Teen Birth Rate High In Micronesia
by Giff Johnson
MAJURO, Marshall Islands (Marianas Variety): August 12, 2002 - In the Marshall Islands and in Pohnpei in the Federated States of Micronesia, nearly one of every five babies is born to a teenager.
The continuing high teen birth rate worries both health and education officials who say that for many girls, a pregnancy marks the end of their formal education, greatly reducing future opportunities.
In response to this Micronesian population problem, the United Nations Population Fund is funding a survey in both the Marshall Islands and Federated States of Micronesia in an effort to identify why the teen pregnancy rate is so high and what can be done to reduce births to teen mothers.
Births to teen-age girls are not a rarity on Pohnpei," said Eugenia Samuel, a staff of the Pohnpei-based Micronesian Seminar, a Jesuit-supported think tank on social issues. "According to one of the administrators at Pohnpei's public high school, five or six girls get pregnant every year. More surprising than this is that just as many elementary school girls as high school students are getting pregnant each year."
Getting a job without at least a high school diploma is difficult in these islands with growing populations. "It's becoming harder and harder for people who lack a good educational background to make a living," Samuel said.
A recent employment survey in the Marshall Islands funded by the U.S. Department of the Interior showed that Marshall Islanders with lower levels of educational attainment had significantly higher rates of unemployment. The "statistical analysis reveals that staying in school really does pay off," wrote survey authors Benjamin Graham and Charles Paul. "Interestingly, analysis of the 1980 and 1998 high school graduates versus those who only finished the 11th grade reveals that graduates enjoyed notably higher rates of employment. This clearly indicates that making the effort to finish that final year of high school is very worthwhile."
But in Marshall Islands public high schools and the Catholic high school, students are expelled for one year if they become pregnant. The Catholic school also suspends the father for a year. "We are not trying to punish them, but we want them to take responsibility for their mistakes," said Fr. Rich McAuliffe, S.J., the pastor at the Catholic church.
Birth rate statistics show that both Pohnpei and the Marshall Islands have the highest percentage of teen-age mothers, with 19 percent of all births between 1996 and 2000 accounted for by teens in both islands. In Yap and Chuuk, both islands in the Federated States of Micronesia, the teen birth rate is 13 and 10 percent, respectively. Kosrae, the other FSM state, and Palau had the lowest rates for the 1996-2000 period of nine percent.
# # # # #
_REQUIRED TASKS_
1. According to the article on teen births in Micronesia, what share of all births from 1996 to 2000 were to teens in Pohnpei and the Marshall Islands?
2. For each statement, say whether it agrees with the article on teen births in Micronesia. Answer yes or no and quote the words that decide it.
(a) The Catholic high school in the Marshall Islands suspends the father for a year as well.
(b) The U.S. Department of the Interior is funding the survey on why the teen pregnancy rate is so high.
(c) Kosrae and Palau had the lowest teen birth rates for 1996 to 2000.
3. Continue the article on teen births in Micronesia from the point where it ends.

_RECORDED INFORMATION_
# # # # #
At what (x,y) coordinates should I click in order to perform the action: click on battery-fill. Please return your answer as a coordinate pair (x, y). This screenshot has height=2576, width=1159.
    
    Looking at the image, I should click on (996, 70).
# # # # #
_RESPONSES PER TASK_
1. 19 percent in both

2.
(a) Yes: "The Catholic school also suspends the father for a year."
(b) No: "the United Nations Population Fund is funding a survey in both the Marshall Islands and Federated States of Micronesia"
(c) Yes: "Kosrae, the other FSM state, and Palau had the lowest rates for the 1996-2000 period of nine percent."

3.
Marshall Islands Family Planning chief nurse Maypol Briand said that she's seen about 200 pregnant teen-agers in the first seven months of the year in Majuro, demonstrating that the rate of teen pregnancy is not dropping off.
"I feel that the teen-agers are really not aware of what we have in the form of contraceptives," Briand said. "There is no education on safe sex within the schools."
Some parents are blaming teen pregnancy on the rapidly westernizing way of life in the islands, Samuel said. Throughout Micronesia people's behavior has become much more westernized as a result of exposure to television, movies, alcohol and the outside world. "This can mean just about anything: boys and girls hanging out together at school, walking hand in hand down the streets, attending school functions together," she said. "Some point to the changes in women's clothing as an example of the most dangerous of these changes. Girls who once wore long dresses now wear pants or short skirts."
The combination of a breakdown in the extended family support structure and the fact that adults in urban centers in Micronesia are busier than a few generations ago add to the problem, Samuel said. She believes a big part of the problem is that most parents in the islands are not taking the time to talk to their daughters and to listen to their needs and problems. "A strong relationship between mothers and daughters might, in the end, be the strongest way of protecting them and teaching to make smart decisions," Samuel said.